1951–1952 Ders yılı ortalarında, Demokrat Parti iktidarının ikinci yılındayız.
Celal Bayar Cumhurbaşkanı, Adnan Menderes de Başbakan.
Demokrat Partinin devrim yasalarına karşı duyarsız tavırlarını fırsat bilen Devrim karşıtları, din konularını eşelemeye başladılar. Atatürk’ün Türkçeye çevirdiği Ezanı, yeniden Arapçaya çeviren Demokrat Parti, din istismarcılarına, fırsatlar veriyordu ve bugüne gelişin yolu açılmıştı. O günlerde sakal-cüppe moda olmaya başladı. Alışılmadık kılıklar sokaklarda tek-tek görülmeğe başlamıştı.
Sanıyorum Sivas’ta bir molla bir fetva vermişti :”Radyo şeytan işidir onu dinlemek günahtır.”
Bu fetva Ogünlerde oldukça büyük tepkilere neden oldu. İstanbul Yüksek Öğrenim gençliği ayaklandı, yürüyüşler yapıldı, Hükümet eleştiriliyor ve heyecanlı gösteriler yoğunlaşıyordu.
İstanbul Gençliğinin bu davranışı İktidarı oldukça rahatsız etmişti.
Cumhur Başkanı Celal Bayar,”Bazı irticai hareketler vardır.” Demecinden sonra, gençlik hareketlerimiz dehada güç kazanarak devam etmesi, Başbakan Menderes’i oldukça sinirlendirmişti. Başbakan Adnan Menderes’te kızarak,”Ülkede İrtica yoktur.”demeci
Üzerine İstanbul Yüksek Öğrenim Gençliği yeniden yürüyüşe geçti. Tansiyon oldukça yükseldi.
Menderes, Devlet Bakanı Samet Ağaoğlu’nu, biz yöneticilerle görüşmek üzere, İstanbul’a gönderdi.
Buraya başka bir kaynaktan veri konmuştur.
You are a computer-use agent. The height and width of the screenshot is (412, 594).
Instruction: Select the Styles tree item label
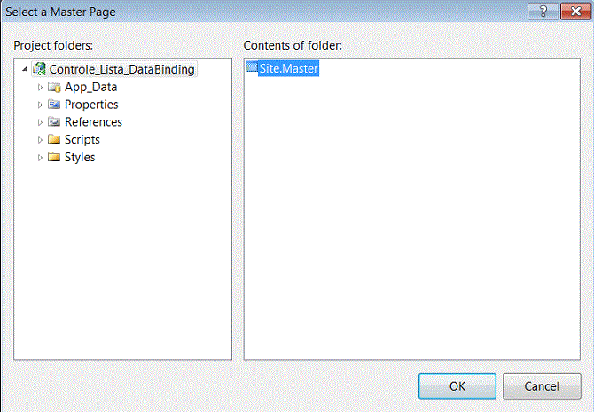pyautogui.click(x=80, y=157)
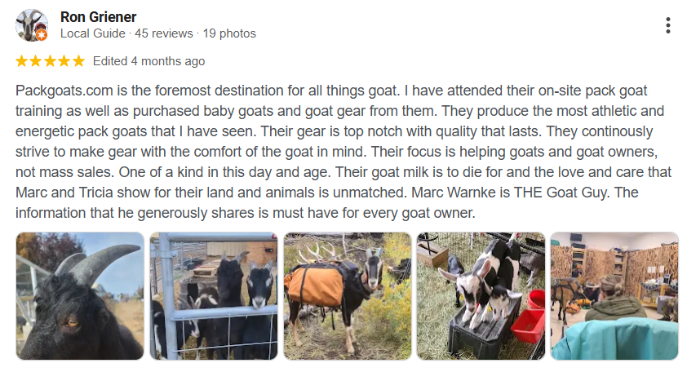Open the photo of goat carrying orange pack
The height and width of the screenshot is (372, 687).
pos(347,296)
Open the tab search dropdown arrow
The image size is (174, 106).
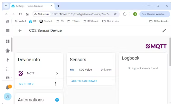coord(6,6)
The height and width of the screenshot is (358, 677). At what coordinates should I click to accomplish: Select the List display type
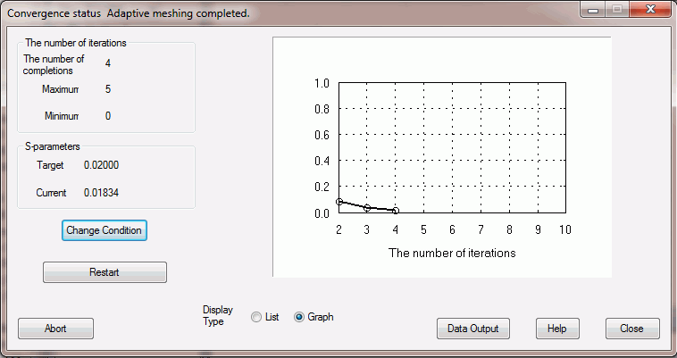click(257, 317)
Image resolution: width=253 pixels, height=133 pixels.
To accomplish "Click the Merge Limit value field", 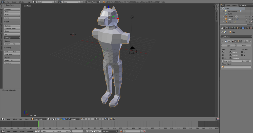I will point(236,61).
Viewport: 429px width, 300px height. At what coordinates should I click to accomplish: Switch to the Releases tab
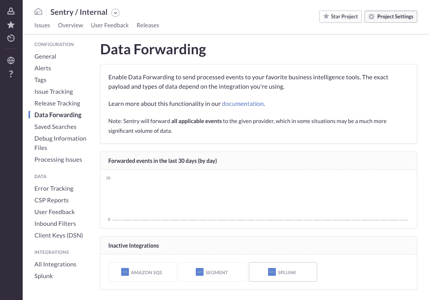148,25
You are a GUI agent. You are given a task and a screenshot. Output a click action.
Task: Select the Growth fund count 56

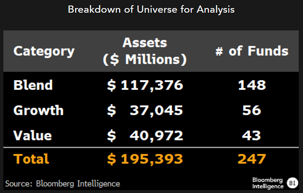[x=252, y=110]
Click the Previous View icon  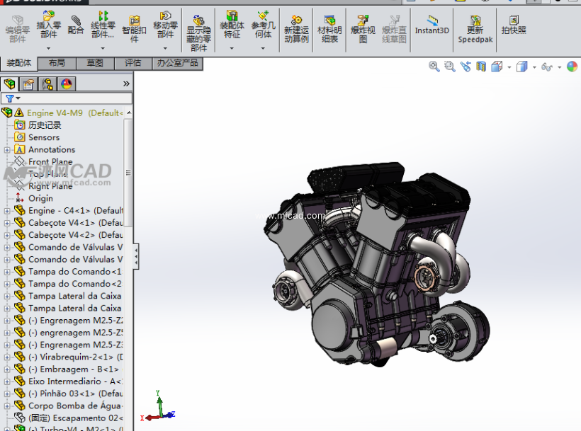tap(466, 67)
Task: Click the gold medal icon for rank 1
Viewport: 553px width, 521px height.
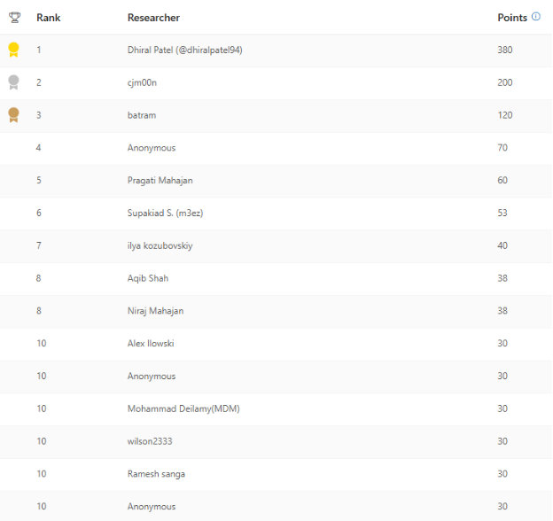Action: pyautogui.click(x=13, y=50)
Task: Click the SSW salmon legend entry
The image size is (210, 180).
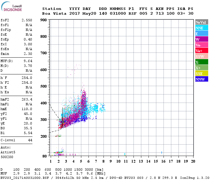Action: point(202,56)
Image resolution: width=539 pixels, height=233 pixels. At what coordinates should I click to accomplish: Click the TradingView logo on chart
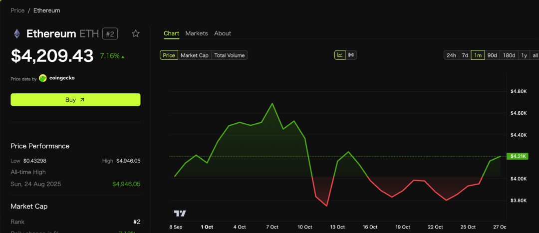click(180, 214)
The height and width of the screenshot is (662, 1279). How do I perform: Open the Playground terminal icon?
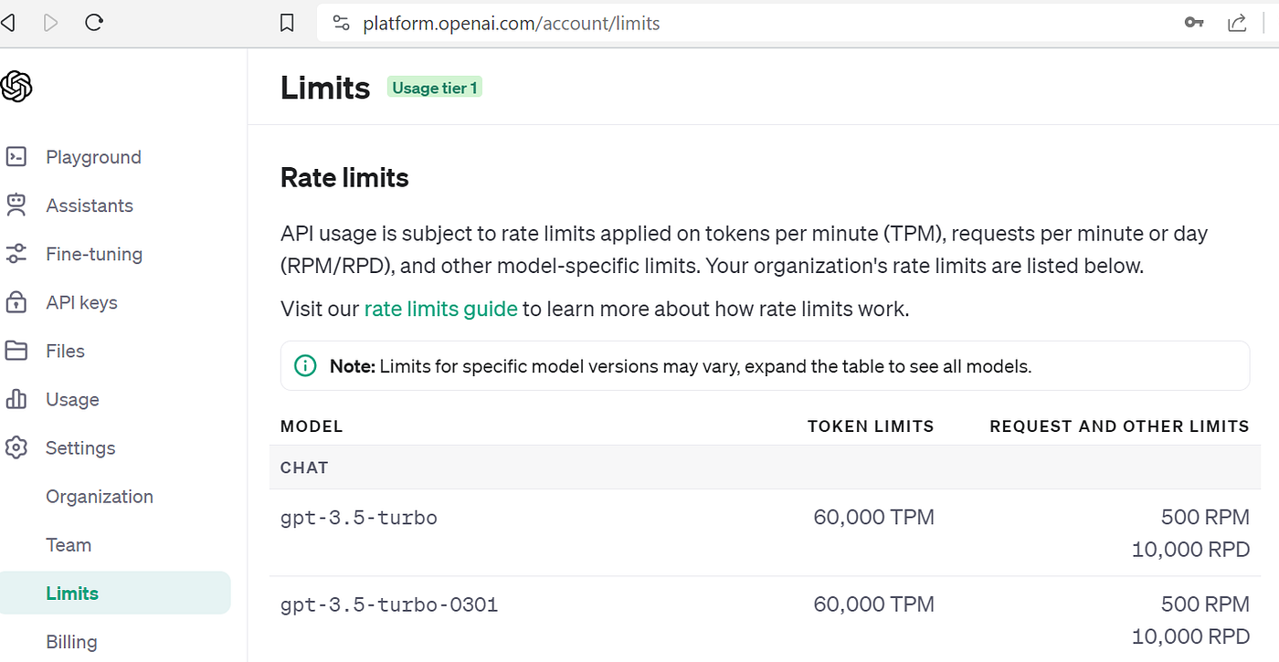16,157
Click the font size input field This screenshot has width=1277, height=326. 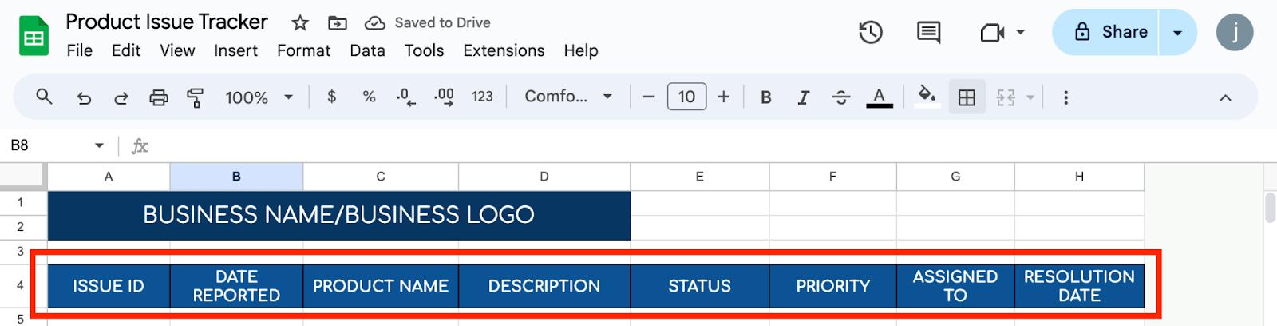[x=686, y=97]
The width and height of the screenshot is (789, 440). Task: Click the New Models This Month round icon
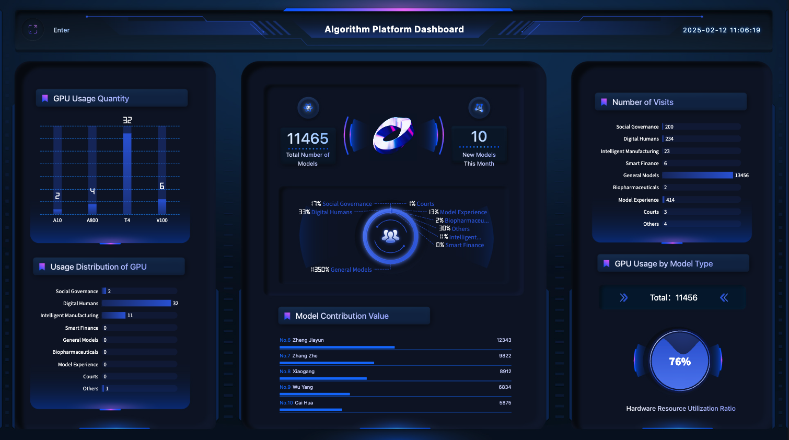tap(479, 108)
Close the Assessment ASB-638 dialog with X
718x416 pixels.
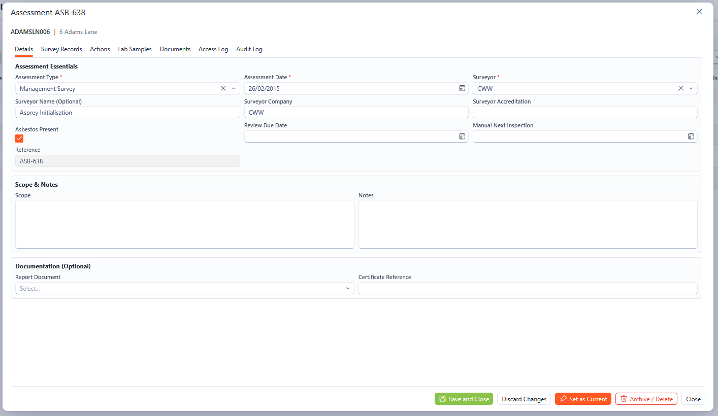tap(699, 12)
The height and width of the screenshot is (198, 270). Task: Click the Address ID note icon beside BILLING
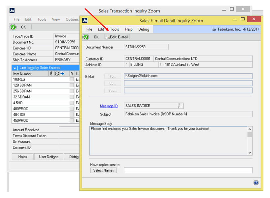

Samet Ağaoğlu, tüm Öğrenci Dernek yöneticilerini, Valilik binasında topladı.
Ben de, Yıldız Öğrenci Derneği yöneticilerinden biri olarak katılmıştım.
Bakanla karşılıklı sert tartışmalar devam ederken bir arkadaşımız bakana,”Efendim Cumhurbaşkanı irtica var diyor. Başbakan da yok diyor, hangisine inanalım.” Sorusunu yönetince, Bakan hiddetlenerek,”Elbette icranın başındaki Başbakana inanacaksınız.” Cevabı ortalığı iyice karıştırdı ve hep bir ağızdan,” Cumhurbaşkanı yalan söylemez…”temposu tutturulunca, sinirleri bozulan Bakan,”sizinle konuşulmaz, daha ileri giderseniz haddinizi bildiririz dercesine, bir tavırla salonu terk edip gitti. Bazı arkadaşlarımız da oldukça korkmuştu, çünkü o zaman Yüksek Öğrenim Milli Eğitim Bakanına bağlı idi. Bakan istediğini kovabiliyordu. Arkadaşların korkusu da bundandı.
BUGÜN YAYGIN HALE GELMİŞ OLAN –İRTİCANIN –BAŞLADIĞI YER VE ZAMANI İŞTE ORADAN BAŞLAMIŞTI..
Başbakan makam aracı ile sakallı ve cüppeli Mollaların Başbakanlık konutuna davet edilip, Laik Türkiye’nin kaderi üzerinde düşünce üretmek ve karar almak, İrticaının Şeriat aşamasına geldiğinin açık kanıtı değil midir?” Değişim kanlımı olacak-kansız mı olacak” diyen Erbakan gitmiş ama yerine Kutbettin Hikmet yar’ın dizi dibinde oturanlar gelmiş.” Laik olan Müslüman olmaz, Müslüman olan laik olmaz “ diyenler, İrticaının ŞERİAT aşamasına geldiğini kanıtlamıyorlar mı? Minareler süngü, kubbeler mihver, camiler kışla, müminler asker diyenlerin neyi amaçladıkları anlaşılmıyor mu?
ATATÜRK Devrimcileri sustukça, karşı devrimciler, Şeriatçılar, vurguncular, soyguncular ve din sömürücüleri yoluna devam edeceklerdir. Demokrasinin nimetlerinden yararlanıp, Demokrasinin canına okuyacaklar. EZİLEN HALK OLACAK.
Bu anımı, ülkemin geldiği yeri görerek, acı bir anı olarak sizinle paylaşmak istedim. Hem de görev saydım kendime.